2. The power management protection system of a photovoltaic power supply battery according to claim 1, wherein the energy storage module (2) further comprises a heat exchange unit (6), the heat exchange unit (6) comprises a gravity heat pipe (61) and a lifting device, a power output part of the lifting device is fixedly arranged on the bottom surface of the mounting carrier (3), one end of the lifting part of the lifting device is inserted into the ground, the other end of the lifting part of the lifting device is connected with the power output device, and the gravity heat pipe (61) is fixedly arranged on the lifting part of the lifting device and moves along with the movement of the lifting part.

3. The power management protection system of a photovoltaic power supply battery according to claim 1, characterized in that the energy storage module (2) further comprises a fan (71) and an insulation box (72), the insulation box (72) is arranged in the installation carrier (3), the battery installation frame (4), the rotating unit and the heat exchange unit (6) are arranged in the insulation box (72), a through hole for the gravity heat pipe (61) to penetrate out is formed in the insulation box (72), and the fan (71) is installed and fixed in the energy storage module (2).
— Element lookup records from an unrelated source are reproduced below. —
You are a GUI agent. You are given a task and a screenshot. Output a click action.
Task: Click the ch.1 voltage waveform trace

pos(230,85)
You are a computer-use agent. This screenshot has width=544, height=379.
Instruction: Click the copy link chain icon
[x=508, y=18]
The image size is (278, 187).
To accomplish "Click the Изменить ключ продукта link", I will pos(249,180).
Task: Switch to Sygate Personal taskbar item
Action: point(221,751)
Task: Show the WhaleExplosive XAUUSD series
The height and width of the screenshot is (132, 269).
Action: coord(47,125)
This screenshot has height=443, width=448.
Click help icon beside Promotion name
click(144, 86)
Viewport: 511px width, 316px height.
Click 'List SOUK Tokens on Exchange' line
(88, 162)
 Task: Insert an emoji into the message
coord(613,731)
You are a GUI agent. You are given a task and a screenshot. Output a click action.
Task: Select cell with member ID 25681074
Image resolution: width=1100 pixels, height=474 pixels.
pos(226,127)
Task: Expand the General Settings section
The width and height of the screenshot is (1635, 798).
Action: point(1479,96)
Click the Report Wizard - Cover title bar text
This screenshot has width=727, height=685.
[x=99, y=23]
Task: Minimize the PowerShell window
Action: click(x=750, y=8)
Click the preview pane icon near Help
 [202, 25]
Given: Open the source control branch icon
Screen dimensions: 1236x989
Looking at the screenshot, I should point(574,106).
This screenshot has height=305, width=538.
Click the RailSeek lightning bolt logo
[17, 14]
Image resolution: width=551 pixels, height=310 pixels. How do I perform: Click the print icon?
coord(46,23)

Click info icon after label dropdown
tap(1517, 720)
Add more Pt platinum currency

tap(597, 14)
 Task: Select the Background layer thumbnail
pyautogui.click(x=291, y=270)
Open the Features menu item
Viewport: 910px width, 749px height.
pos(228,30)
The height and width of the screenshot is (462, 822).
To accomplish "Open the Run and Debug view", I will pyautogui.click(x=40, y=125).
4. The power management protection system of a photovoltaic power supply battery according to claim 1, characterized in that the rotating unit specifically comprises a hinge part, a driving mechanism (51) and wheels, wherein two ends of the hinge part are respectively connected and fixed with any two adjacent battery bins (41), a moving component of the driving mechanism (51) is installed below the installation panels of two ends of the battery installation frame (4), the wheels are arranged below the lowest battery bin group (42) of the battery installation frame (4), the moving component is connected with a power output device of the driving mechanism (51), and the power output device can enable the moving component to move to a set position, wherein the middle battery bin (41) of the lowest battery bin group (42) of the battery installation frame (4) is fixed on the installation carrier (3).

5. The system of claim 4, wherein the maximum opening and closing angle of the hinge is not greater than 10 degrees and not less than 5 degrees.

6. The power management and protection system of a photovoltaic power supply battery according to claim 1, characterized in that the heat exchange unit (6) further comprises a temperature detection module and a control module, wherein the temperature detection module is installed on the battery installation frame (4) and is connected with the control module through signals, and the control module is connected with a power output part of the lifting device to adjust the lifting of the gravity heat pipe (61).

7. The power management protection system of a photovoltaic power supply battery according to claim 1, further comprising an automatic control module (8), wherein the photovoltaic cell module (1) is in signal connection with the automatic control module (8), and the control system is in signal connection with the energy storage module (2), so that electricity emitted by the photovoltaic cell module (1) is distributed to a user load, a power grid and the energy storage module (2) through the control system.